### Extracted information
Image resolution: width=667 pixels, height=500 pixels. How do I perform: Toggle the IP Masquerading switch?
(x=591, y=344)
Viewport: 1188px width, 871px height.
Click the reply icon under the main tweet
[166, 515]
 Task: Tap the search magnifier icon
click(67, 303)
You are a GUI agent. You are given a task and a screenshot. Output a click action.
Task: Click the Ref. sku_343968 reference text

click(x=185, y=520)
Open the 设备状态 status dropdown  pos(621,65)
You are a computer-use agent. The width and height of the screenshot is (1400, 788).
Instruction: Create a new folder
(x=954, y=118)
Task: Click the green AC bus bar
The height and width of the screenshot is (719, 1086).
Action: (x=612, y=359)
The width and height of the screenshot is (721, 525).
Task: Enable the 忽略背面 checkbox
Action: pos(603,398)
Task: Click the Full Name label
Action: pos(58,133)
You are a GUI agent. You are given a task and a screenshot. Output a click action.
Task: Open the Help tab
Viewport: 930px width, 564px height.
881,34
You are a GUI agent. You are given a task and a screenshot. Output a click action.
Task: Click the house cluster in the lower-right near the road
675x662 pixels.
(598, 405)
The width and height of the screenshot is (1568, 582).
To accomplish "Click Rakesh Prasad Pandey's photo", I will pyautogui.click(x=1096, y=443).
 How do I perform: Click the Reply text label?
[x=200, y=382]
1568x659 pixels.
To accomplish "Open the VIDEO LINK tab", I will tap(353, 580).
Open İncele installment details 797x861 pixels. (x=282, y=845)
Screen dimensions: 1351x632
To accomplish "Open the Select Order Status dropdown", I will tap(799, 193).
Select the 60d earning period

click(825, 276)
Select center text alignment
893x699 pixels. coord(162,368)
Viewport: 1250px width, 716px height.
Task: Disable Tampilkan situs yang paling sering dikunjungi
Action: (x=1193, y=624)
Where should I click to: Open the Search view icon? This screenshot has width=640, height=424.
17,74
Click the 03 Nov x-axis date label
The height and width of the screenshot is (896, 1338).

### Exercise directions
Print out all the entries above exactly.

### Response
Image resolution: width=667 pixels, height=500 pixels. How do I perform: Toggle the IP Masquerading switch?
(x=591, y=344)
Viewport: 1188px width, 871px height.
Click the reply icon under the main tweet
[166, 515]
 Task: Tap the search magnifier icon
click(67, 303)
You are a GUI agent. You are given a task and a screenshot. Output a click action.
Task: Click the Ref. sku_343968 reference text

click(x=185, y=520)
Open the 设备状态 status dropdown  pos(621,65)
You are a computer-use agent. The width and height of the screenshot is (1400, 788).
Instruction: Create a new folder
(x=954, y=118)
Task: Click the green AC bus bar
The height and width of the screenshot is (719, 1086).
Action: (x=612, y=359)
The width and height of the screenshot is (721, 525).
Task: Enable the 忽略背面 checkbox
Action: pos(603,398)
Task: Click the Full Name label
Action: pos(58,133)
You are a GUI agent. You are given a task and a screenshot. Output a click action.
Task: Open the Help tab
Viewport: 930px width, 564px height.
881,34
You are a GUI agent. You are given a task and a screenshot. Output a click action.
Task: Click the house cluster in the lower-right near the road
675x662 pixels.
(598, 405)
The width and height of the screenshot is (1568, 582).
To accomplish "Click Rakesh Prasad Pandey's photo", I will pyautogui.click(x=1096, y=443).
 How do I perform: Click the Reply text label?
[x=200, y=382]
1568x659 pixels.
To accomplish "Open the VIDEO LINK tab", I will tap(353, 580).
Open İncele installment details 797x861 pixels. (x=282, y=845)
Screen dimensions: 1351x632
To accomplish "Open the Select Order Status dropdown", I will tap(799, 193).
Select the 60d earning period

click(825, 276)
Select center text alignment
893x699 pixels. coord(162,368)
Viewport: 1250px width, 716px height.
Task: Disable Tampilkan situs yang paling sering dikunjungi
Action: (x=1193, y=624)
Where should I click to: Open the Search view icon? This screenshot has width=640, height=424.
17,74
Click the 03 Nov x-axis date label
The height and width of the screenshot is (896, 1338).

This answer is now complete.